EXCERPTED RECORDS
--

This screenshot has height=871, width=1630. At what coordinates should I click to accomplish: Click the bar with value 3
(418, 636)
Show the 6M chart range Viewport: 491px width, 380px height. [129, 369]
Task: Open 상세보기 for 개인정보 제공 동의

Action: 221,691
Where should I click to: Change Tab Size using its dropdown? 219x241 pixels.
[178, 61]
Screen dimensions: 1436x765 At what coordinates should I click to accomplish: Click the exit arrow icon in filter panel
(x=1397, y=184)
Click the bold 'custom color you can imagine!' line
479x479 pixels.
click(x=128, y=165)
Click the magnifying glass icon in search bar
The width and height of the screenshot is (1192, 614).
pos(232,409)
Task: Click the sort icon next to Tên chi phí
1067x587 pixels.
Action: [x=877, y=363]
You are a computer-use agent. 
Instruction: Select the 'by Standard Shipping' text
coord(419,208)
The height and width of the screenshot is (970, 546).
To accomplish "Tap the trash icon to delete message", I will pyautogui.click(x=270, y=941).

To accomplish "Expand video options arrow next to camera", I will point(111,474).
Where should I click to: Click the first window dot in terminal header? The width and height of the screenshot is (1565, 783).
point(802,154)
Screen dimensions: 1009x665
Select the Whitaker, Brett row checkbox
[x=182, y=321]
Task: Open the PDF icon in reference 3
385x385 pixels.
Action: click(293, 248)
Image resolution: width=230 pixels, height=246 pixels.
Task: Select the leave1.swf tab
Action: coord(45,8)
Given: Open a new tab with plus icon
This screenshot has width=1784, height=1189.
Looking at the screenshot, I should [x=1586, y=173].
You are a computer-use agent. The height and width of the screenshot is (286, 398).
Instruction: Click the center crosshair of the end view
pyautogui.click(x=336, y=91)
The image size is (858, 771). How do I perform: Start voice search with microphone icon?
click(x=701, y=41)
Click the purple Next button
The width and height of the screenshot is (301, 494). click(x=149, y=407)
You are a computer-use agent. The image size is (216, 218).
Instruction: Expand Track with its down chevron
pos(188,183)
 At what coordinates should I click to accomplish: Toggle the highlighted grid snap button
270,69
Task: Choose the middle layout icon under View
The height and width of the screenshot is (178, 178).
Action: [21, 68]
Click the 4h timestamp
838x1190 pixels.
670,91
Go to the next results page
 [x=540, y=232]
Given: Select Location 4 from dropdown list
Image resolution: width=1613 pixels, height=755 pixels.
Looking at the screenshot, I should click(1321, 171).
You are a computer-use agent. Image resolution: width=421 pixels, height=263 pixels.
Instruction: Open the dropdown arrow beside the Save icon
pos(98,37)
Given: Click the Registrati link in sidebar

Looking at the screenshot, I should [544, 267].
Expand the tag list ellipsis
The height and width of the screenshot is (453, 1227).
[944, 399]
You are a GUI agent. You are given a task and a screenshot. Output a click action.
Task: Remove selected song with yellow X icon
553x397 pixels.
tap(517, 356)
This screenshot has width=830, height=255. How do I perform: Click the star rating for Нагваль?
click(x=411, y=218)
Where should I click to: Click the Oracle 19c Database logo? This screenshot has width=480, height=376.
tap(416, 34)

--

GOAL OF THE EXERCISE
All that is wanted is the lines from the one containing "553x397 pixels." through the last line of the records, restated word for word.

RESPONSE AREA
553x397 pixels.
tap(517, 356)
This screenshot has width=830, height=255. How do I perform: Click the star rating for Нагваль?
click(x=411, y=218)
Where should I click to: Click the Oracle 19c Database logo? This screenshot has width=480, height=376.
tap(416, 34)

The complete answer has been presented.